Imagine a world in which a global network of medical professionals monitored for emerging strains of a contagious virus, periodically updated an established formula for vaccinating against it, and then made that information available to companies and countries around the world.
Moreover, imagine if this work were done without any intellectual-property (IP) considerations, and without pharmaceutical monopolies exploiting a desperate public to maximize their profits.
This may sound like a utopian fantasy, but it is actually a description of how the flu vaccine has been produced for the past 50 years.
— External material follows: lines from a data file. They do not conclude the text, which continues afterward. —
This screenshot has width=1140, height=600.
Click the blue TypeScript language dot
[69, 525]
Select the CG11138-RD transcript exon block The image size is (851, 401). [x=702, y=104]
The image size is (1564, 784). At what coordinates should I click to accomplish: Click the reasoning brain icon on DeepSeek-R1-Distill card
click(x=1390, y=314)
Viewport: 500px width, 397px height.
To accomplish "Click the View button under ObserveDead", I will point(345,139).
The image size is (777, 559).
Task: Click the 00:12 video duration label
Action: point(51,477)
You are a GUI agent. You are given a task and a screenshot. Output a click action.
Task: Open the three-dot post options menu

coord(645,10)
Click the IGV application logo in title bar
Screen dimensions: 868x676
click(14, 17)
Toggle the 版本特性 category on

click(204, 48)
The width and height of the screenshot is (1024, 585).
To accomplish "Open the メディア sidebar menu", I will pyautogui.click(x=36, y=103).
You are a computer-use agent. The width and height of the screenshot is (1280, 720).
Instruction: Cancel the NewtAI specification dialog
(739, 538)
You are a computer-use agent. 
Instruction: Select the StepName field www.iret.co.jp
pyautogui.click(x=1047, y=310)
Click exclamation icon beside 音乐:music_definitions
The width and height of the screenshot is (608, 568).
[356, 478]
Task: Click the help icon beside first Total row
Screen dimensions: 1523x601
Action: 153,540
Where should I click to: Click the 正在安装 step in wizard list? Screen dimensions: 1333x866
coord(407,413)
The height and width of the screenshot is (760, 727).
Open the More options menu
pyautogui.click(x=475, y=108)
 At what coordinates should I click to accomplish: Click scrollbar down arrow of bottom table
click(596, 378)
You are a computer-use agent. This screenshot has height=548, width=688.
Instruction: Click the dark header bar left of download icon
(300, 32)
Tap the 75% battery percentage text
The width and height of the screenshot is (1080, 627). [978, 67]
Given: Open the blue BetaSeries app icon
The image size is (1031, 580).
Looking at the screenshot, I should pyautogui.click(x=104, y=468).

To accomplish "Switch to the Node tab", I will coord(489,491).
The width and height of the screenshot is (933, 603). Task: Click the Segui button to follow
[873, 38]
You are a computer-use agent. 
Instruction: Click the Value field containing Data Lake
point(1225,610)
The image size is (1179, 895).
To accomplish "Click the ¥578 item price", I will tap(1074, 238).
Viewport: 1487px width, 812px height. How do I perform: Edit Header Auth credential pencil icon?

Through the World Health Organization’s Global Influenza Surveillance and Response System, experts from around the world convene twice a year to analyze and discuss the latest data on emerging flu strains, and to decide which strains should be included in each year’s vaccine.
As a network of laboratories spanning 110 countries, funded almost entirely by governments (and partly by foundations), GISRS epitomizes what Amy Kapczynski of Yale Law School calls “open science.”
Because GISRS is focused solely on protecting human lives, rather than turning a profit, it is uniquely capable of gathering, interpreting, and distributing actionable knowledge for the development of vaccines.
While this approach may have been taken for granted in the past, its advantages are quickly becoming clear.
In responding to the pandemic, the global scientific community has shown a remarkable willingness to share knowledge of potential treatments, coordinate clinical trials, develop new models transparently, and publish findings immediately.
In this new climate of cooperation, it is easy to forget that commercial pharmaceutical companies have for decades been privatizing and locking up the knowledge commons by extending control over life-saving drugs through unwarranted, frivolous, or secondary patents, and by lobbying against the approval and production of generics.
With the arrival of COVID-19, it is now painfully obvious that such monopolization comes at the cost of human lives.
Monopoly control over the technology used in testing for the virus has hampered the rapid rollout of more testing kits, just as 3M’s 441 patents mentioning “respirator” or “N95” have made it more difficult for new producers to manufacture medical-grade face masks at scale.
Worse, multiple patents are in force in most of the world for three of the most promising treatments for COVID-19 – remdesivir, favipiravir, and lopinavir/ritonavir.
Already, these patents are preventing competition and threatening both the affordability and the supply of new drugs.